TEXTO SELECCIONADO |
..............................
La duración de la pandemia y la necesidad de volver a la normalidad impulsan a buscar las mínimas certezas y a bajar nuestros estándares en búsqueda de las palabras que nos brinden esperanza de que esto tendrá fin, en la medida en que se prolongan las restricciones nos conformamos cada vez más con menos, aceptamos cualquier frase dicha por quien sea, si nos indica que el fin está cerca; preferimos abandonarnos a esa irresponsabilidad antes que usar, otra vez, el criterio.
A lo largo de dos años se nos ha advertido de los peligros de la infodemia relacionada con el coronavirus, que sólo debemos acudir a fuentes certificadas para informarnos sobre la enfermedad, sus posibles tratamientos y las medidas que se deben tomar; en paralelo, todos los días somos bombardeados por grupos que politizan esa información para promover sus agendas; cada vez se hace más difícil escuchar con claridad el mensaje correcto que ayude a transitar hacia adelante.
Además, todos los días se estrecha el cerco que afecta nuestro juicio porque se relaciona directamente con nuestros sentimientos, no pasa un día sin que los contagios y los muertos se acerquen al círculo de los que queremos, a los que amamos; cada vez el riesgo de la enfermedad toca más cerca a los nuestros, y aún no hemos resuelto cómo hacer que las palabras y gestos de antes funcionen para el ahora para así resignificar el ofrecimiento de estar para quien se contagió, para ayudar y servir a quien sufrió una pérdida o, algo tan simple, tiene miedo.
..............................
REGISTROS DEL CONJUNTO |

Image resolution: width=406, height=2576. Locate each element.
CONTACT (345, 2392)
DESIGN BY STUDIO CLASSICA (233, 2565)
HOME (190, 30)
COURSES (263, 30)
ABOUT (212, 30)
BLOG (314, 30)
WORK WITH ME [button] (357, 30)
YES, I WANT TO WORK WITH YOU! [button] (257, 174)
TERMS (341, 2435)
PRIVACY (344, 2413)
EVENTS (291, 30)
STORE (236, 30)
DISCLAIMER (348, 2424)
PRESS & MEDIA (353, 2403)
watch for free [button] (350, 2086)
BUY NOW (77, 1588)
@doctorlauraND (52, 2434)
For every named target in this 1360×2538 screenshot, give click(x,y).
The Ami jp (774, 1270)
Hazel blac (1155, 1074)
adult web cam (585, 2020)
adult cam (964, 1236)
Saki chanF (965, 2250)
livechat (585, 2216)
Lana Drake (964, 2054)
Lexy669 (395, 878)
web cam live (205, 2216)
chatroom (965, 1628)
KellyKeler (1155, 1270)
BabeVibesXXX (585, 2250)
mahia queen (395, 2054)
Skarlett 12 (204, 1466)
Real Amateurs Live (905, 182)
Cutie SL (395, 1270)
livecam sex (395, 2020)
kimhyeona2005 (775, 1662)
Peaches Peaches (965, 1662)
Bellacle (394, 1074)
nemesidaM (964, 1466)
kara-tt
..............................
QUÉ HACER | Retoma el texto sobre la pandemia a partir de su última oración. Los registros no guardan relación con el texto sobre la pandemia.

RESULTADO |
La pandemia ha debilitado nuestro criterio y ya a cualquier cosa le asignamos el valor de información, al grado de permitir la irresponsabilidad de las autoridades de calificar a la variante ómicron como un covidcito que se cura con paracetamol, Vaporub y caricias; queda claro que los gobernantes tienen como obligación no generar pánico, pero hay una brecha enorme entre eso y desestimar la gravedad del contagio, así como ocultar información o señalar que se tiene otros datos.
El cerco se estrecha y el miedo es mayor cuando toca a los nuestros, esa está siendo nuestra mayor debilidad.
Coda. En Macbeth, Macduff le pregunta a Rosse sobre el estado de Escocia, así le responde:
¡Ay, pobre país!
Se diría que teme conocerse.
Ya no puede llamarse madre nuestra,
sino nuestro sepulcro;
donde nada, sino el que nada sabe,
se mira sonreír alguna vez,
donde los suspiros, los lamentos y los gritos
que desgarran el aire, pasan inadvertidos;
donde el dolor violento
se ve como emoción vulgar; donde la gente
oye tocar a muerto sin preguntar por quién:
y donde fenece la existencia de los buenos
antes que las flores de sus gorras se marchiten,
porque mueren antes de enfermar.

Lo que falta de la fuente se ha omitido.